- EXERCISE DIRECTIONS -
Leaving out the pictures, output each record exactly as it stands.

*** Opening of EXERCISE DATA ***

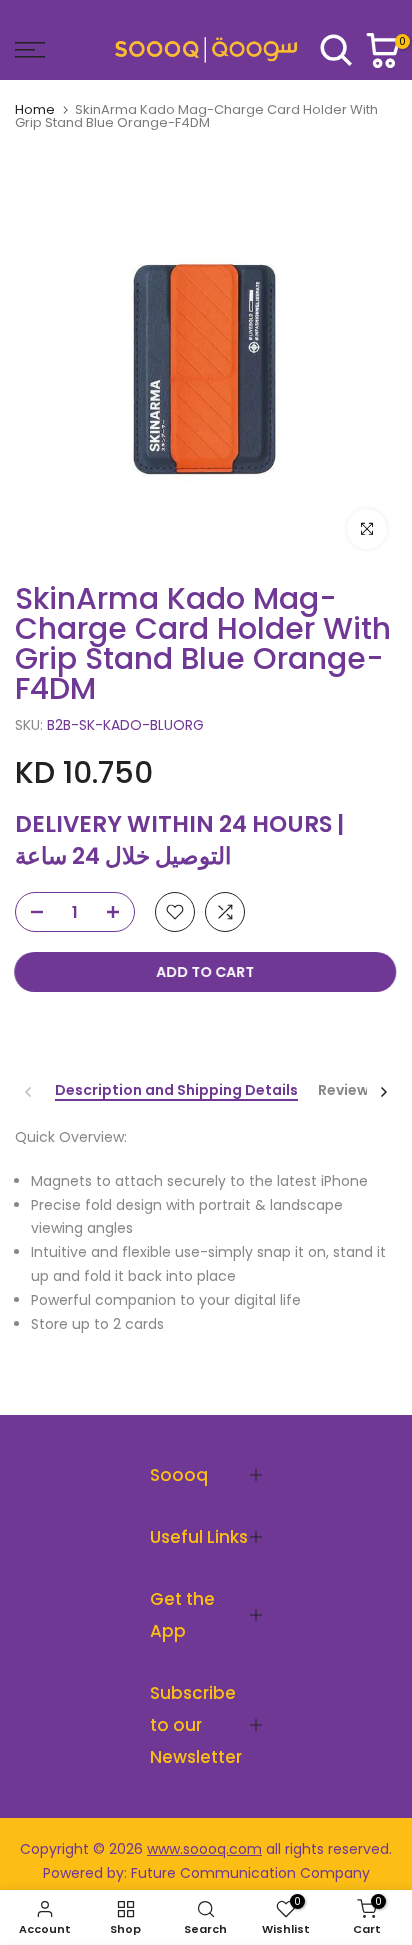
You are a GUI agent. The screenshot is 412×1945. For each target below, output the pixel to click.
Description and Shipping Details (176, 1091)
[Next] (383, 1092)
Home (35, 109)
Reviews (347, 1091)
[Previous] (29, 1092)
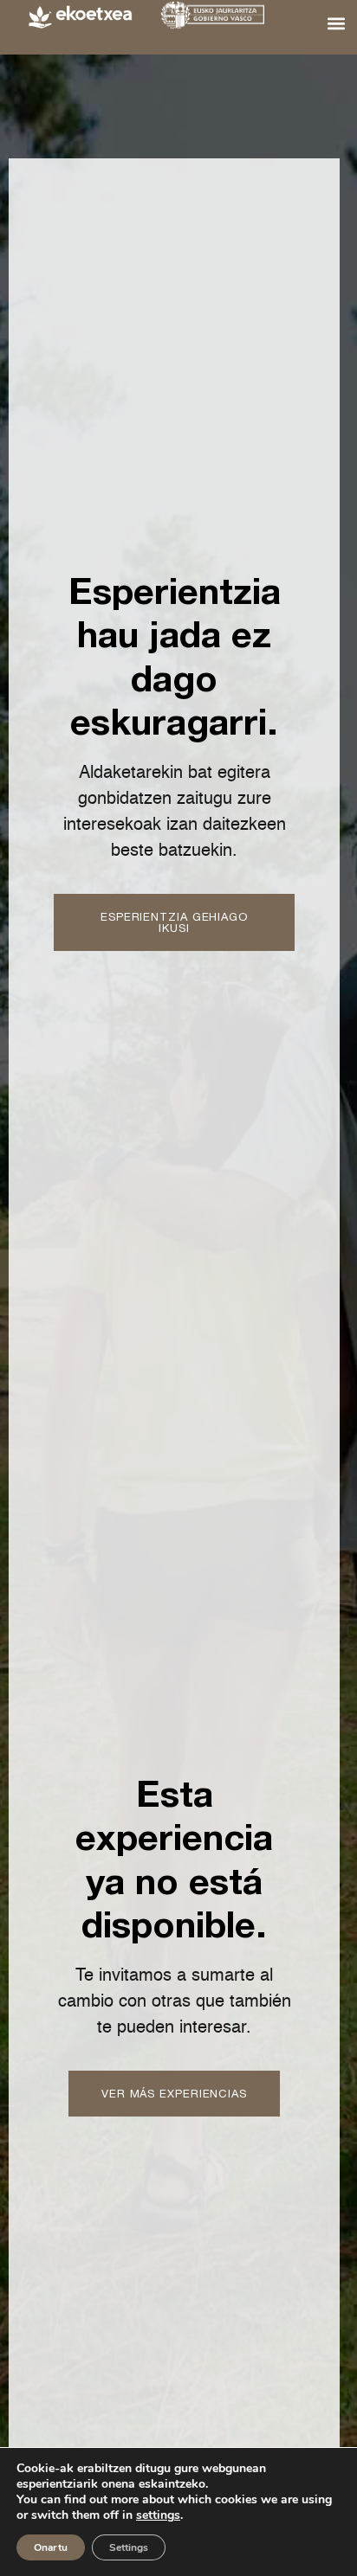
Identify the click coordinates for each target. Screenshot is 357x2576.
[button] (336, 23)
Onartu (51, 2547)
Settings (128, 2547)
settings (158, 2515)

*** Close of EXERCISE DATA ***

- ANSWER BOX -
You are a GUI agent. The screenshot is 412×1945. For each target below, output the pixel to click.
Description and Shipping Details (176, 1091)
[Next] (383, 1092)
Home (35, 109)
Reviews (347, 1091)
[Previous] (29, 1092)
Identify the click coordinates for each target. Screenshot is 357x2576.
[button] (336, 23)
Onartu (51, 2547)
Settings (128, 2547)
settings (158, 2515)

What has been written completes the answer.